Short exercise. Reproduce the stretch of records from the line that contains "Screen dimensions: 832x484" through the line that contains "The height and width of the screenshot is (319, 586).", substituting "Instruction:" for every occurrence of "Given:" and leaving everything else unchanged.

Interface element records
— BEGIN —

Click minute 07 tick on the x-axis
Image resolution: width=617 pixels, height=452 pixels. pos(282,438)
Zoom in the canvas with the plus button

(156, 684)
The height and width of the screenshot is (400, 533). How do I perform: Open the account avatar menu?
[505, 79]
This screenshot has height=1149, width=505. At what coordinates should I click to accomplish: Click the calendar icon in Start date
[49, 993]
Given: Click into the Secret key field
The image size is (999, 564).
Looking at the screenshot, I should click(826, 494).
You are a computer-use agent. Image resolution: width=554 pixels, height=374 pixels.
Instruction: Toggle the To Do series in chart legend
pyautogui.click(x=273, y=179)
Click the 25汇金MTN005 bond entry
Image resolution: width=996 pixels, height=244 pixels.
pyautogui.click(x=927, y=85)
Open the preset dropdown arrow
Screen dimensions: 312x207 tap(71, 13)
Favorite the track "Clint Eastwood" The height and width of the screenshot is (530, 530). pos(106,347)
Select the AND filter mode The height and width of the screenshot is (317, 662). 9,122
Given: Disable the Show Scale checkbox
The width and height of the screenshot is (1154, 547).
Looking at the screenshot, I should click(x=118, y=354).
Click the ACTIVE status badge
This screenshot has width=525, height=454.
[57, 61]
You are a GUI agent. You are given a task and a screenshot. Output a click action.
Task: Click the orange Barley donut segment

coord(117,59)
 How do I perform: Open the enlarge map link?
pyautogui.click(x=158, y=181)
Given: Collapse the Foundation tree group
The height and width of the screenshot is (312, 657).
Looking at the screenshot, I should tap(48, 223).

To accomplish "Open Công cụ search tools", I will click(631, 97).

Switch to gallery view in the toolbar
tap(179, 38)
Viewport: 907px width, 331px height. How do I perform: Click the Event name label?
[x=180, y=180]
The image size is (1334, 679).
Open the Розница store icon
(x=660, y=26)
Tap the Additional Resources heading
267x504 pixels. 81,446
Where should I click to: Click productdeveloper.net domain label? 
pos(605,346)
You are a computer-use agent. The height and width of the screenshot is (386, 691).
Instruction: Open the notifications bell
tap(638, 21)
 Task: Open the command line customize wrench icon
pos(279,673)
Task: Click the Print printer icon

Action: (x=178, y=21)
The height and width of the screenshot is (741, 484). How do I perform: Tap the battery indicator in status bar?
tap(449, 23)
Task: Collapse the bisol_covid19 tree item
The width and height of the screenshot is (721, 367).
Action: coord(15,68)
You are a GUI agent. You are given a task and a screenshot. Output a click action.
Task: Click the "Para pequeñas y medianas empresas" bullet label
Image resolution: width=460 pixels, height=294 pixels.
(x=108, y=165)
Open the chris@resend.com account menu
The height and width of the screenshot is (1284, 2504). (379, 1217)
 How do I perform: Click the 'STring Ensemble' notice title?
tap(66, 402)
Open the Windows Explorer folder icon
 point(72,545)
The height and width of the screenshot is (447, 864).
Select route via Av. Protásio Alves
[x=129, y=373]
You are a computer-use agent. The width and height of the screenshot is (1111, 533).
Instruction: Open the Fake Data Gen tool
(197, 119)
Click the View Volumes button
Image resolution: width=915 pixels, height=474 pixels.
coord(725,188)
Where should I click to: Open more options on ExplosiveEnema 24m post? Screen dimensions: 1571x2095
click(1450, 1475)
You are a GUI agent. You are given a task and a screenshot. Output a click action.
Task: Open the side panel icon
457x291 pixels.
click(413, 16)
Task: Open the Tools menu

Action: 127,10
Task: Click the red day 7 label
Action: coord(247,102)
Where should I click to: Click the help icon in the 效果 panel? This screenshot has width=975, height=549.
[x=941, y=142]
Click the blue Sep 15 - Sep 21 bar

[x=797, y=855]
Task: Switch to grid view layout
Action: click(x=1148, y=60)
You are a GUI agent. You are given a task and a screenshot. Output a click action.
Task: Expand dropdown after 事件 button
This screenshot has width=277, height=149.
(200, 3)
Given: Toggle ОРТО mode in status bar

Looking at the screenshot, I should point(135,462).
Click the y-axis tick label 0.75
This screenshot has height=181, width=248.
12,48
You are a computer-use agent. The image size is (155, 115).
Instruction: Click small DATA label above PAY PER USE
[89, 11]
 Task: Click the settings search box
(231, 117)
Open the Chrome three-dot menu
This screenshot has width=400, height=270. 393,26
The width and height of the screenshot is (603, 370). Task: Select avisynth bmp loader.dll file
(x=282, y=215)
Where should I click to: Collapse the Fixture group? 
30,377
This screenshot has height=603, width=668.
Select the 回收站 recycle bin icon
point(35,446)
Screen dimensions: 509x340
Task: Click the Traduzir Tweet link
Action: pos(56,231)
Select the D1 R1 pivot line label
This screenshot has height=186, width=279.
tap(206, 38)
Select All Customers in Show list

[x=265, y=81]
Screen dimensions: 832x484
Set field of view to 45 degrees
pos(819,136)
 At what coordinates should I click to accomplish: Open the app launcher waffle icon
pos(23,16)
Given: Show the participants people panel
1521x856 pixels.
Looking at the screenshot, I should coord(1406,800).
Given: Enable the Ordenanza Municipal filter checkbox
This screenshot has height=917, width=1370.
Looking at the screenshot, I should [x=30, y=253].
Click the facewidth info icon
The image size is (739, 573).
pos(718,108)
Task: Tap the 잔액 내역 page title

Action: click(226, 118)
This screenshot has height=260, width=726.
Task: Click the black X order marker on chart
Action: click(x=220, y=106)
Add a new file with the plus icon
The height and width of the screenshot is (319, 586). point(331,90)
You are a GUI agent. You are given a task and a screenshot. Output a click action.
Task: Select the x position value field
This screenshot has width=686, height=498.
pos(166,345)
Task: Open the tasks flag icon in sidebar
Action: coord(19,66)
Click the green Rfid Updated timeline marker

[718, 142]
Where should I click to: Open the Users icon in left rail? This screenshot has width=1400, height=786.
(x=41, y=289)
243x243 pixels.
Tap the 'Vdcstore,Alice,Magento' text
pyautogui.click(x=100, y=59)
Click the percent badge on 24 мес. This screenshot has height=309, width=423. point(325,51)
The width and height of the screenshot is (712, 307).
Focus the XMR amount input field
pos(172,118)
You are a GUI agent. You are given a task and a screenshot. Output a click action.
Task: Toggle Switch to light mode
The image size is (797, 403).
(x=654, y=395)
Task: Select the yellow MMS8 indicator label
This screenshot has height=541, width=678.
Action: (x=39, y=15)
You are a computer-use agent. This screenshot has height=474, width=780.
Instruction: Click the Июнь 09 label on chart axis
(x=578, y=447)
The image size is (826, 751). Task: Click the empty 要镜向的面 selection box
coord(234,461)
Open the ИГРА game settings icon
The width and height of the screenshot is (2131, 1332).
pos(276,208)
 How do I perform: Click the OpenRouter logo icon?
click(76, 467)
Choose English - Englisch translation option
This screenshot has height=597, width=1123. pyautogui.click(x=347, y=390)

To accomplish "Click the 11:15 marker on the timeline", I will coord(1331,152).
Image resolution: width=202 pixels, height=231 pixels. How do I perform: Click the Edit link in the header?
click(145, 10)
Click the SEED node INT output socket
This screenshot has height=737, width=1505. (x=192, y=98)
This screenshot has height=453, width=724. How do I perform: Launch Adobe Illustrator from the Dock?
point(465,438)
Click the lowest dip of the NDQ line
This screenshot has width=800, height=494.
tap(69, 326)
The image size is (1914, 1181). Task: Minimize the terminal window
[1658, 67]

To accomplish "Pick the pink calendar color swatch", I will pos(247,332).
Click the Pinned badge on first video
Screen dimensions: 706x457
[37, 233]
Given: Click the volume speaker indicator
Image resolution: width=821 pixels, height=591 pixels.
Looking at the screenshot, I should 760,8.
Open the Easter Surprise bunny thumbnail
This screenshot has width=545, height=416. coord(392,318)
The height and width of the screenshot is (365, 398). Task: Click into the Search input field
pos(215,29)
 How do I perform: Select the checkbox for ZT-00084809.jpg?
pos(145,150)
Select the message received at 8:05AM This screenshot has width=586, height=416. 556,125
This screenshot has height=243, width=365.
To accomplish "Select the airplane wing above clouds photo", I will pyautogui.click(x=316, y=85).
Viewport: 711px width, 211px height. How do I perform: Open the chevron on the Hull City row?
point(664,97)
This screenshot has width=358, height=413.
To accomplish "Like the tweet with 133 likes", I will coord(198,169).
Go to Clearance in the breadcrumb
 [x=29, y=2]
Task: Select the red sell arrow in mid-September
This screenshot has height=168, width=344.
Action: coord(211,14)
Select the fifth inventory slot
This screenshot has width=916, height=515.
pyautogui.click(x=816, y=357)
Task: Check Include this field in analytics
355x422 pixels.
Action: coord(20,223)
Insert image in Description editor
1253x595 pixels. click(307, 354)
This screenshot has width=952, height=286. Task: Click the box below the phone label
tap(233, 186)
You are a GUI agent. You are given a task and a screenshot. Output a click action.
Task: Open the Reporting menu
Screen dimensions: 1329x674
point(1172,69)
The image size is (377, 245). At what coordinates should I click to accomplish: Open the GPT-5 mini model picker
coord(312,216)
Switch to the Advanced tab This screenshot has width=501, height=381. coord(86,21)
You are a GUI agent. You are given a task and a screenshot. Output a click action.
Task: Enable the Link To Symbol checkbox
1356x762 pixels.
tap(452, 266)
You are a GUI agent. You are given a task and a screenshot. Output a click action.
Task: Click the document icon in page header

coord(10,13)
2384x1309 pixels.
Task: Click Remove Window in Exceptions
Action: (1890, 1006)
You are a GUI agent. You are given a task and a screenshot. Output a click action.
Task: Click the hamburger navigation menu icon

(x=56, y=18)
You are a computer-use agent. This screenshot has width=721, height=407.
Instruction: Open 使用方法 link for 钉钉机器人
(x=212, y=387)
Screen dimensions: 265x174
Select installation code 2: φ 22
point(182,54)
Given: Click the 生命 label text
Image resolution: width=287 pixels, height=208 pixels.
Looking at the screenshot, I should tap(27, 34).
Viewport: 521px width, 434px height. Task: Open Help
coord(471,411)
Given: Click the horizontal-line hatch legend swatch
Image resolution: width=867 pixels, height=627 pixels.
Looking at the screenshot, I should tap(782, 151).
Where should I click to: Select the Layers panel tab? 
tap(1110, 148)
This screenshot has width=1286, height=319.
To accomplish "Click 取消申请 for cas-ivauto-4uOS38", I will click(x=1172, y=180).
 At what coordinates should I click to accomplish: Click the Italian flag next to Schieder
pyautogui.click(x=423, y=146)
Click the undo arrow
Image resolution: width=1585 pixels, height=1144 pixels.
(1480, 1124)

— END —

Written solution.
Screen dimensions: 832x484
Set field of view to 45 degrees
pos(819,136)
 At what coordinates should I click to accomplish: Open the app launcher waffle icon
pos(23,16)
Instruction: Show the participants people panel
1521x856 pixels.
Looking at the screenshot, I should coord(1406,800).
Instruction: Enable the Ordenanza Municipal filter checkbox
This screenshot has height=917, width=1370.
Looking at the screenshot, I should [x=30, y=253].
Click the facewidth info icon
The image size is (739, 573).
pos(718,108)
Task: Tap the 잔액 내역 page title

Action: click(226, 118)
This screenshot has height=260, width=726.
Task: Click the black X order marker on chart
Action: click(x=220, y=106)
Add a new file with the plus icon
The height and width of the screenshot is (319, 586). point(331,90)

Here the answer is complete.